И, что примечательно, среди них с фонарем не сыщешь людей наивных и непрактичных, прекраснодушных, другим словом. Все начитанные, образованные. Министры бывшие среди них, профессора, сановники крупные в прежней жизни. Без устали твердя о необходимости Диалога власти и оппозиции, организации «Часа демократии» на госТВ, апеллируя к общественному мнению в стране и за рубежом о важности фундаментальных изменений в Конституции и даже замене ее на новую, они не могут не ощущать тщетность усилий. В смысле достижения конечного результата. Во всяком случае, такими способами. Нет среди них ожидающих санкций западного сообщества для усаживания властей за стол переговоров. Или грезящих о неких зарубежных силах вроде KFOR на Балканах, организующих «живой коридор» для всех желающих устроить перманентную выволочку столпам режима на телеканалах «Хабар» или «Казахстан». И совершенно никто не помышляет о такой картине: суровые миллиардеры из транснацкорпораций холодны как лед в отношениях с правительством. Сначала, дескать, измените Основной Закон, а потом поговорим о нефтяных проектах.
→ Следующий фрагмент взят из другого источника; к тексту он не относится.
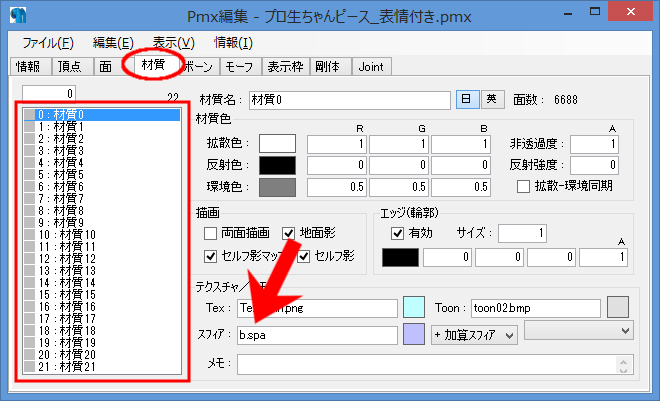The width and height of the screenshot is (660, 401).
Task: Switch material name to English with 英 button
Action: [490, 99]

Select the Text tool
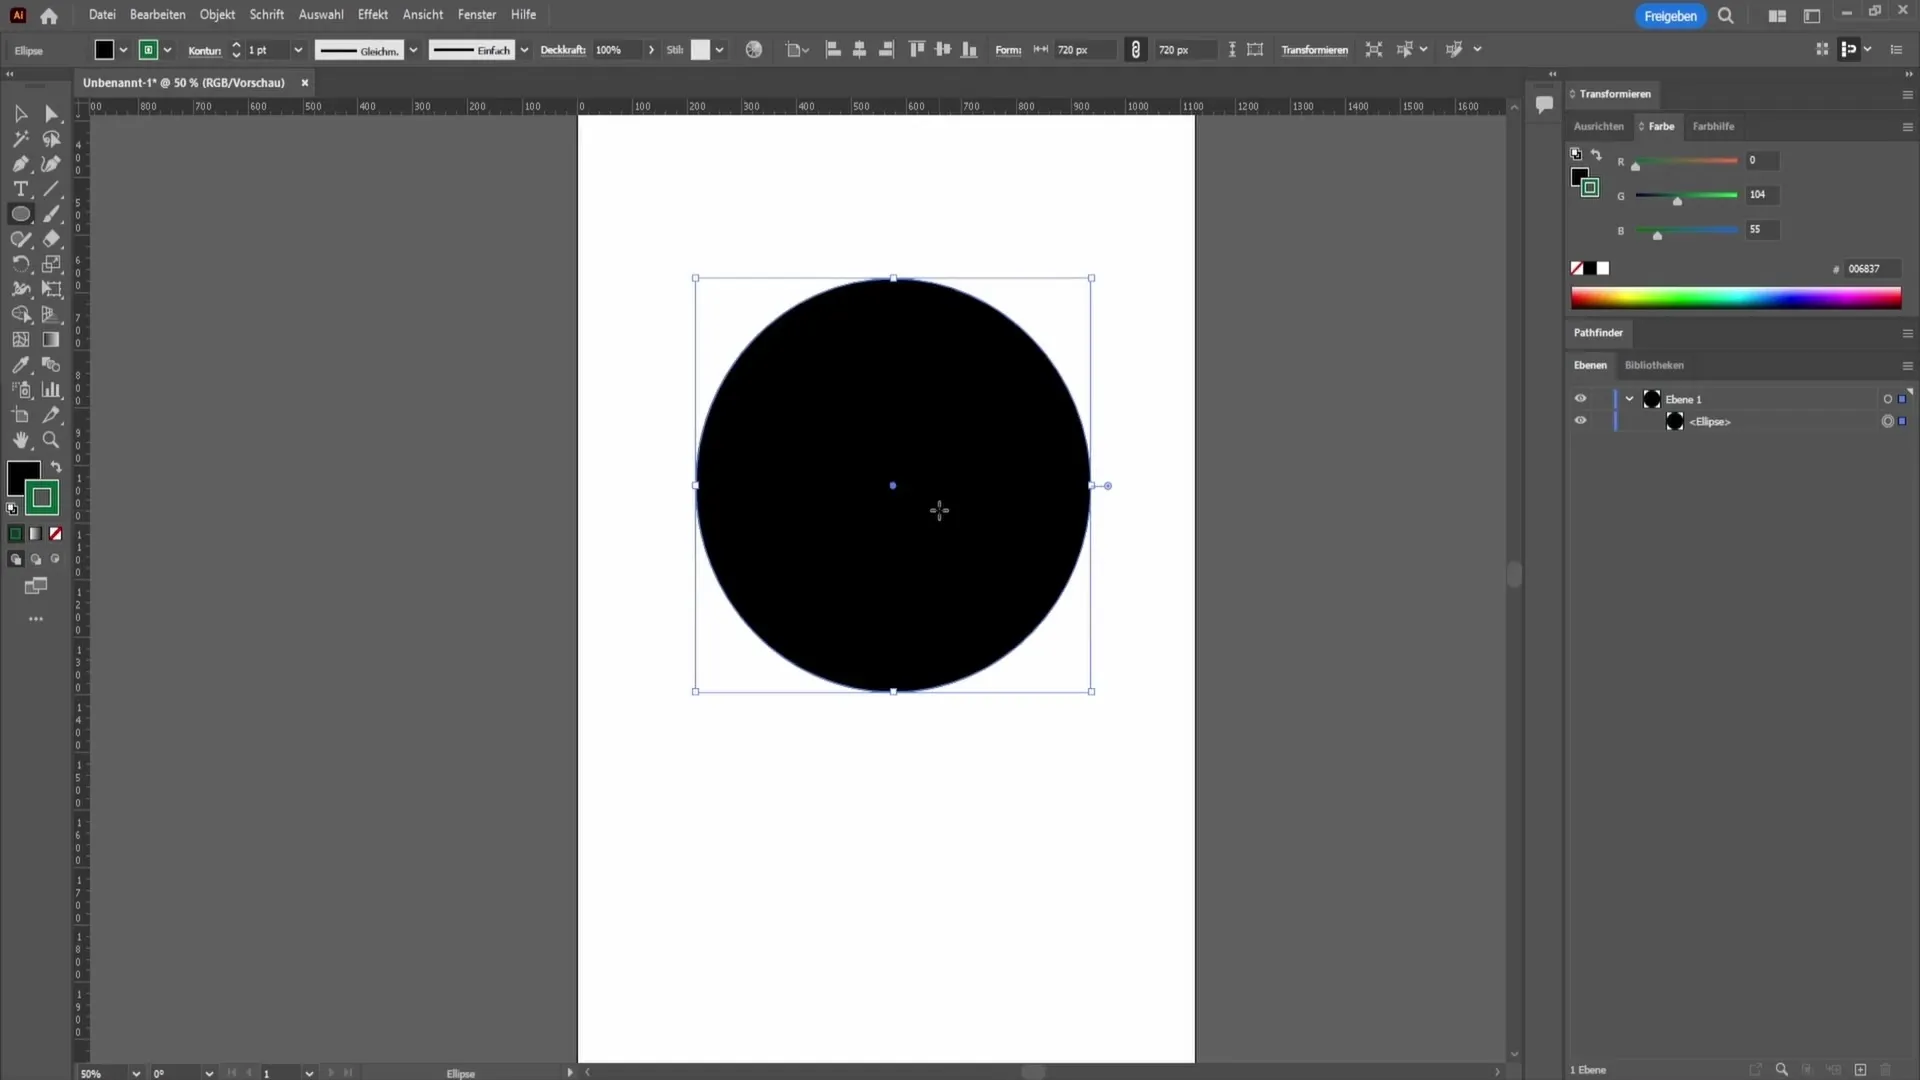(x=20, y=189)
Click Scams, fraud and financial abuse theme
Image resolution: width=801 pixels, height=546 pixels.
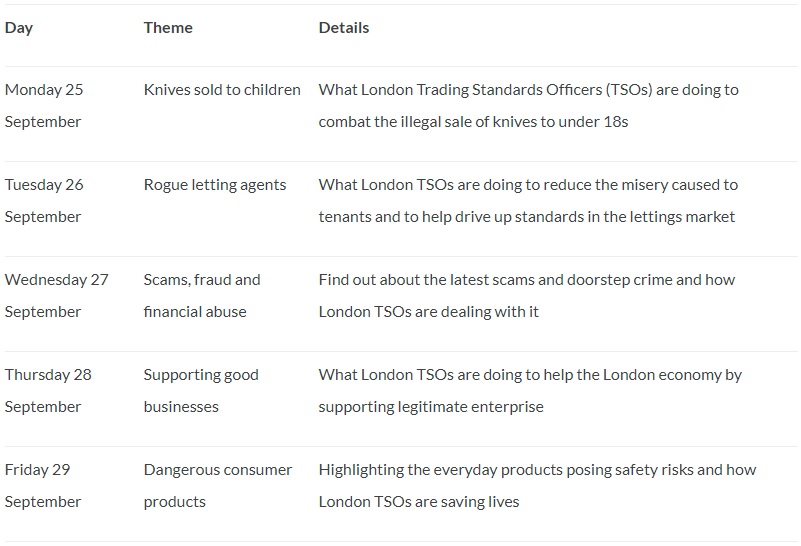click(x=202, y=296)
Что же движет большинством этих людей? Что влечет их с неодолимой силой на свет софитов и стрекот камер? Что магнетически несет уже повидавших в общем-то жизнь и мужчин, и женщин на объективы и микрофоны? Можно ли когда-нибудь понять природу превращения нормальной человеческой особи в существо, явно устремляющееся то ли в астрал, то ли в полет валькирий, после роняемой со значением фразы: «Сегодня пресс-конференцию даю!». Варианты: «Статью заделал!», «ОБСЕ иду консультировать!», «Посол имярек приглашает — сил уж нет его просвещать!». Курьеры, курьеры, сорок тысяч их уже…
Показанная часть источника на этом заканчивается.